## TASK INSTRUCTIONS
Please reproduce every line of the data below without changing a single character.

[Word and element pointing entries]
____
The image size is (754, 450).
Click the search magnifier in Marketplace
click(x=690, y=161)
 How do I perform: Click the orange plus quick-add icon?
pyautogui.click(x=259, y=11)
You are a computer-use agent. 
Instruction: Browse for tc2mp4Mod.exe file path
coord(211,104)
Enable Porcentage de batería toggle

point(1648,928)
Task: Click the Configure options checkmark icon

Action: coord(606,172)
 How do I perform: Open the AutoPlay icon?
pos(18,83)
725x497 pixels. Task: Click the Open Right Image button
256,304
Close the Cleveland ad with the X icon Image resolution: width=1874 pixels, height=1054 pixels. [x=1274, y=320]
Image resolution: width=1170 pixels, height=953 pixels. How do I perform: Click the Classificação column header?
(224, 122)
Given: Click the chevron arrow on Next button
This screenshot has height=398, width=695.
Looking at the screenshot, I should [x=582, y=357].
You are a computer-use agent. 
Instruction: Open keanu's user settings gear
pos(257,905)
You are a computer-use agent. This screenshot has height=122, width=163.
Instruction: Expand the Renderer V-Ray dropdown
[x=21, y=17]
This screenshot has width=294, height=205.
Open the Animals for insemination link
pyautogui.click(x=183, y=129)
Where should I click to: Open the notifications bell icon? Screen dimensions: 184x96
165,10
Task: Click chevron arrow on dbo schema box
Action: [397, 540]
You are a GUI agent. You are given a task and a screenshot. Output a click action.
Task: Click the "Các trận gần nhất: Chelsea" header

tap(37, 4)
____
## OUTPUT FOR THIS EXERCISE
The image size is (754, 450).
Click the search magnifier in Marketplace
click(x=690, y=161)
 How do I perform: Click the orange plus quick-add icon?
pyautogui.click(x=259, y=11)
You are a computer-use agent. 
Instruction: Browse for tc2mp4Mod.exe file path
coord(211,104)
Enable Porcentage de batería toggle

point(1648,928)
Task: Click the Configure options checkmark icon

Action: coord(606,172)
 How do I perform: Open the AutoPlay icon?
pos(18,83)
725x497 pixels. Task: Click the Open Right Image button
256,304
Close the Cleveland ad with the X icon Image resolution: width=1874 pixels, height=1054 pixels. [x=1274, y=320]
Image resolution: width=1170 pixels, height=953 pixels. How do I perform: Click the Classificação column header?
(224, 122)
Given: Click the chevron arrow on Next button
This screenshot has height=398, width=695.
Looking at the screenshot, I should [x=582, y=357].
You are a computer-use agent. 
Instruction: Open keanu's user settings gear
pos(257,905)
You are a computer-use agent. This screenshot has height=122, width=163.
Instruction: Expand the Renderer V-Ray dropdown
[x=21, y=17]
This screenshot has width=294, height=205.
Open the Animals for insemination link
pyautogui.click(x=183, y=129)
Where should I click to: Open the notifications bell icon? Screen dimensions: 184x96
165,10
Task: Click chevron arrow on dbo schema box
Action: [397, 540]
You are a GUI agent. You are given a task and a screenshot. Output a click action.
Task: Click the "Các trận gần nhất: Chelsea" header

tap(37, 4)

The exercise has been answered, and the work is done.